Cinzia, ci racconti come ha saputo del furto e dell’incidente?

«Alle 7 di mattina di domenica scorsa mi ha chiamato la polizia municipale. Sul momento ho "visto un film" davanti agli occhi, perché il motorino quella sera lo aveva mio figlio e lui lavora di notte. Ho avuto paura che gli fosse successo qualcosa di terribile».

Invece cosa era accaduto?

«Lo scooter era stato rubato poco prima. Mio figlio era rientrato dal lavoro in porto e lo aveva parcheggiato verso mezzanotte fra via Traversa e scali del Pesce, vicino casa, in Venezia. Alle 3,45 era ancora lì, così mi hanno detto alcune persone che conosco, poi qualcuno lo ha portato via. E poco dopo c’è stato l’incidente».

Non aveva ancora fatto in tempo a denunciarne il furto.

«No, perché è successo tutto in pochissimo tempo. Quando mi hanno telefonato si erano già schiantati sugli scali delle Cantine».

In che condizioni è ora il mezzo?

«L’ho visto. Le carene sono rovinate, la mascherina anteriore nera è rotta e non so nemmeno se ci sia ancora. È un Honda Sh che magari non sarà nuovo, ma era tenuto bene. Solo per sistemarlo credo che ci vorranno almeno mille euro. Ma forse dovrò ricomprarlo».

E nel frattempo il mezzo resta sotto sequestro.

«Esatto. Non so nemmeno quando potrò riaverlo. Intanto io sono senza scooter e devo aspettare i tempi delle indagini».

Lei ha deciso anche di rivolgersi a un avvocato. Perché?

«Così mi è stato consigliato. Conviene avere un avvocato che segua la vicenda, visto che è stata danneggiata la spalletta ed è rimasta ferita la persona trasportata. Ma significa spendere altri soldi, e non è giusto».

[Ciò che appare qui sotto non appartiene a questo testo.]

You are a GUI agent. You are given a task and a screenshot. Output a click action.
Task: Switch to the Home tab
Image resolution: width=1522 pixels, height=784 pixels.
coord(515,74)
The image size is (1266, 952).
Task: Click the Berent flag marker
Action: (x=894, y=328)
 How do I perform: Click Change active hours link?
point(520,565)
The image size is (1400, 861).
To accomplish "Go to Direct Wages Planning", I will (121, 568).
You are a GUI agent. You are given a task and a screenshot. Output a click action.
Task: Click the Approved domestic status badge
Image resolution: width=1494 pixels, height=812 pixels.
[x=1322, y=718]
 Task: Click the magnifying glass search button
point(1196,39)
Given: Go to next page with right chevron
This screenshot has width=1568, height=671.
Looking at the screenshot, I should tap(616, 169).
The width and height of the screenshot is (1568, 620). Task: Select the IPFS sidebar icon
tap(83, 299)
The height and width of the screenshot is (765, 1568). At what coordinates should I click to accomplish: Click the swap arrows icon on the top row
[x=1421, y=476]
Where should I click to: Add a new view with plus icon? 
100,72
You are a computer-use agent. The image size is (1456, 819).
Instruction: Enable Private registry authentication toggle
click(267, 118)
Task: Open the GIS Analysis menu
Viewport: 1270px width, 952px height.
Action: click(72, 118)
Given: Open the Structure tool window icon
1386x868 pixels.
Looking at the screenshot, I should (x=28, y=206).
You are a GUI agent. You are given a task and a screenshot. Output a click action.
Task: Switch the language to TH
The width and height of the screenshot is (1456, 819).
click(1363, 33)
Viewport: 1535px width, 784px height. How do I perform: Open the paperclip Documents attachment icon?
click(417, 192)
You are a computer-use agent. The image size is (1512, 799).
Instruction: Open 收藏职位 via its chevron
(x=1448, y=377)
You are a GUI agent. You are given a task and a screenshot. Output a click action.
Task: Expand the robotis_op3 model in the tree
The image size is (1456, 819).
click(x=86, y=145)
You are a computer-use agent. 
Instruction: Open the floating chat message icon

Quanto teme di dover sborsare?

«Fra legale e tutto il resto potrei arrivare anche a duemila euro. E magari poi dover sistemare il motorino o addirittura comprarne un altro, se non dovesse convenire ripararlo».

Qual è la sua preoccupazione più grande?

«Che alla fine mi ritrovi a pagare per una cosa che non dipende da me. Lo scooter me l’hanno rubato e adesso ho paura di ulteriori spese impreviste. Se, per esempio, il Comune mi dicesse che bisogna risarcire le spese per rimettere a posto la spalletta contro cui si sono schiantati? Io non c’entro niente, eppure mi ritrovo coinvolta».

Si sente poco tutelata?

«Non esiste tutela in questi casi. È questa la cosa che mi fa più rabbia. Dovrei essere io la persona tutelata, perché sono la vittima del furto. Invece mi sembra una situazione assurda: altri fanno quello che vogliono e io devo preoccuparmi delle conseguenze».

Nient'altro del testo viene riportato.